Start of Given data

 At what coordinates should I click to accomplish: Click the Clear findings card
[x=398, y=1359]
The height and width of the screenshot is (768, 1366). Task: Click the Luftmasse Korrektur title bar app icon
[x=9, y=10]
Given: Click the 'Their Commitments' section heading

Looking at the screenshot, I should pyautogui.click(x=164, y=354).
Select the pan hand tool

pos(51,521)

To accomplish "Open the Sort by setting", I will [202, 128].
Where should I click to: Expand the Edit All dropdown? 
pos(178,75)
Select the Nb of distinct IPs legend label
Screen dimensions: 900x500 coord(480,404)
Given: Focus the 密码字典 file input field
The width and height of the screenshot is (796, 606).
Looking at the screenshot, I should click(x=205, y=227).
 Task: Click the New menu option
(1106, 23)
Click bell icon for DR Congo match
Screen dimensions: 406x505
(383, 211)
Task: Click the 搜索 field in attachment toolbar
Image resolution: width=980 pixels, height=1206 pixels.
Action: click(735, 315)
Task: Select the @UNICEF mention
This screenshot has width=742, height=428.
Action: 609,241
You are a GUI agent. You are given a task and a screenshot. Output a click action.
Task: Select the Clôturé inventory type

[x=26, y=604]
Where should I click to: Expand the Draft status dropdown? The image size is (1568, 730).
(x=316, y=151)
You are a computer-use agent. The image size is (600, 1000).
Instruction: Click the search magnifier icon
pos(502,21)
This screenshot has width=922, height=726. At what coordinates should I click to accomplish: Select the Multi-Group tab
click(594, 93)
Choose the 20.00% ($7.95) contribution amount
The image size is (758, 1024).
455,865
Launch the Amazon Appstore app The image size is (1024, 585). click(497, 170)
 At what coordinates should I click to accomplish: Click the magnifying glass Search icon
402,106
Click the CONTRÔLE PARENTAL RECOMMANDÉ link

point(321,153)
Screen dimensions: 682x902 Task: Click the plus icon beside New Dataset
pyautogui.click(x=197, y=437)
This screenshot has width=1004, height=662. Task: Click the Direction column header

End of Given data

*Task item:*
Looking through the data above, copy out each line in which the string "field" occurs.

*Exercise result:*
Given: Focus the 密码字典 file input field
Task: Click the 搜索 field in attachment toolbar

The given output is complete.